¿Para qué seguía caminando? En cierta manera, no lo entendía. Tal vez era un atisbo de esa decisión que le había llevado a alistarse en la legión de reconocimiento. Ah… Aún en esta precaria situación, no le costaba recordar unos motivos tan intensos como lo había sido principalmente la muerte de su mejor amigo. No la muerte; el asesinato, a garras de unos enemigos.
Estos enemigos, de los que al nacer no tenía ni consciencia, pero que años después, cuando sí tenían contacto, se habrían cobrado la vida de centenares de camaradas en su hogar. Casi como había ocurrido ahora, en Shiganshina… Excepto, según había advertido, la de uno de ellos.
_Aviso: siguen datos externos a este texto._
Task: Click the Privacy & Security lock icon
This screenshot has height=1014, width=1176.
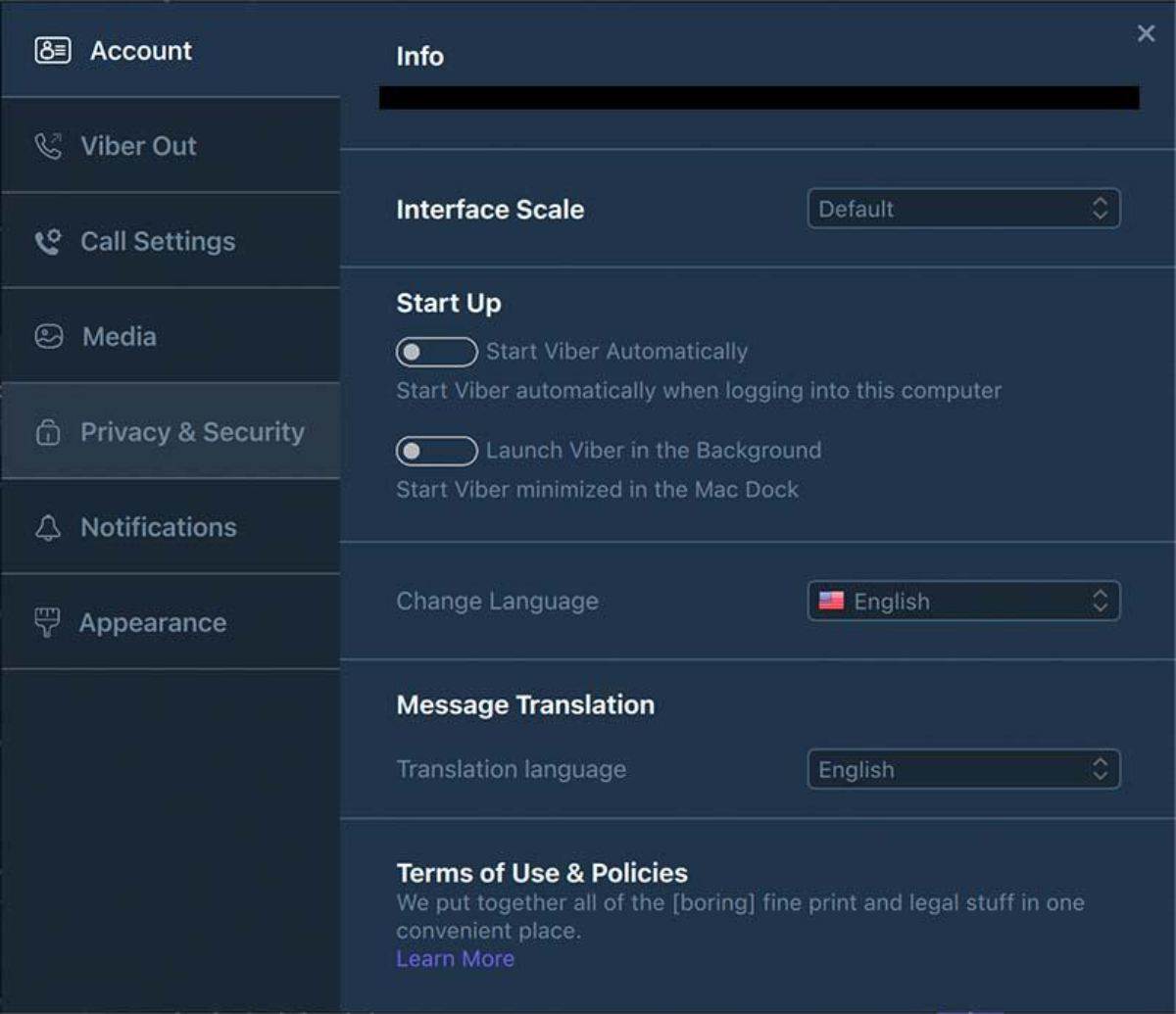Action: (x=48, y=432)
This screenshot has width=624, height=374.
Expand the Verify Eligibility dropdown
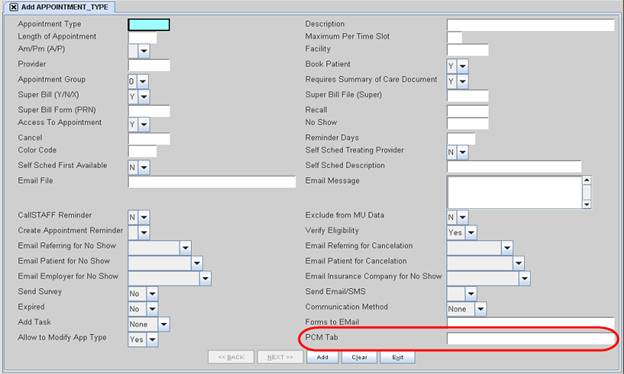pos(471,232)
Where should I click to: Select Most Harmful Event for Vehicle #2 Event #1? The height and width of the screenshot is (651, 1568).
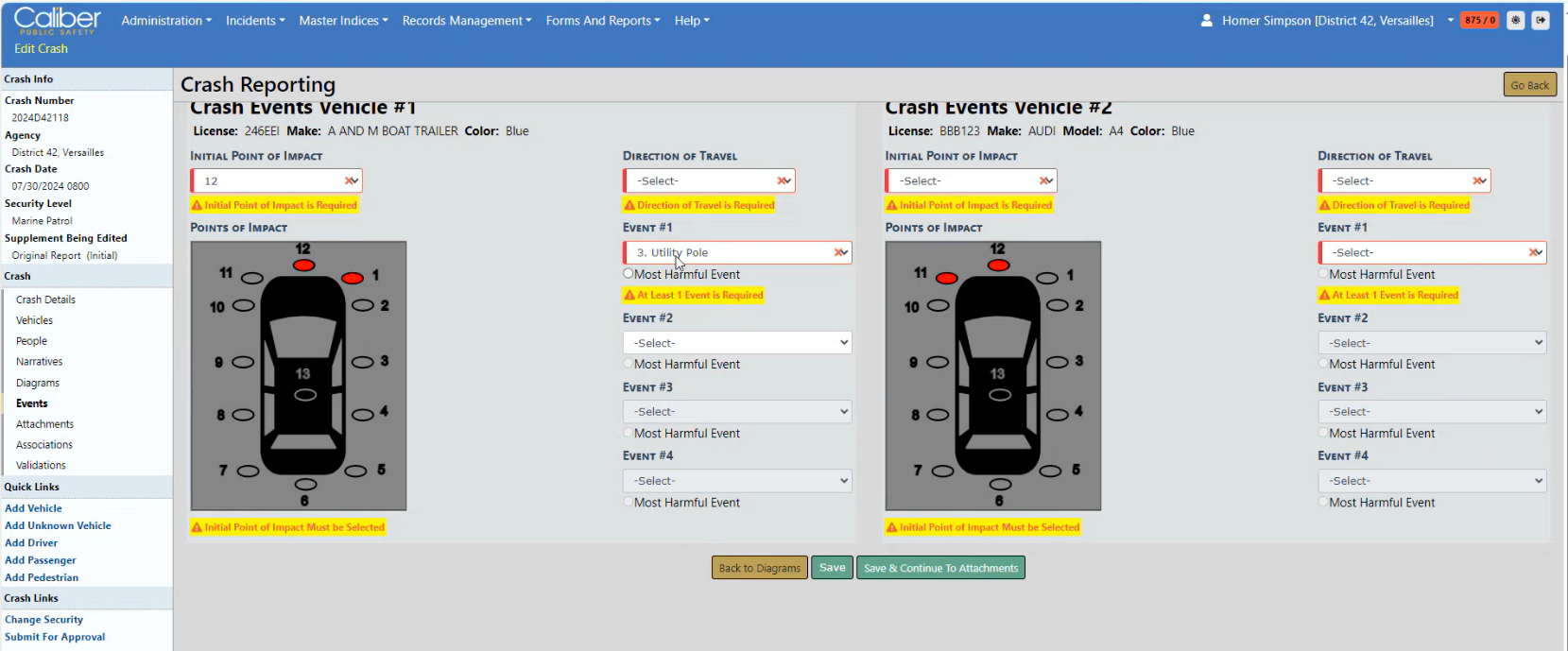point(1323,274)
O al menos, lo que quedaba de ella.
Se preguntó otra vez, otra vez como una de las punzadas de ese dolor que arremetían contra su cuerpo cada pocos segundos, qué era lo que lo llevaba a seguir en pie, dando pasos que no lo llevarían más lejos que su vil destino. A su juicio, los caballos habían muerto al igual que los humanos y, estúpido sarcasmo, él era la única bestia que a estas alturas podía permitirse cargar ese fajo ridículamente humeante.
Siguió vagando durante minutos que parecían horas. Y todo a su paso era la misma destrucción, de la cual se alejaba. Las rocas que había tirado el titán que en la legión de reconocimiento habían bautizado como "simio" a medida que la batalla crecía… y con ellas, restos de compañeros a los que ni le había dado tiempo de conocer en profundidad, o sus nombres siquiera.
Sería aliviante echarse a hacerles compañía, al menos por un rato. A fin de cuentas, no era un día cuya temperatura en sí misma fuera insoportable para la expedición. Pero, definitivamente, el peso que cargaba funcionaba como una inspiración a continuar su camino.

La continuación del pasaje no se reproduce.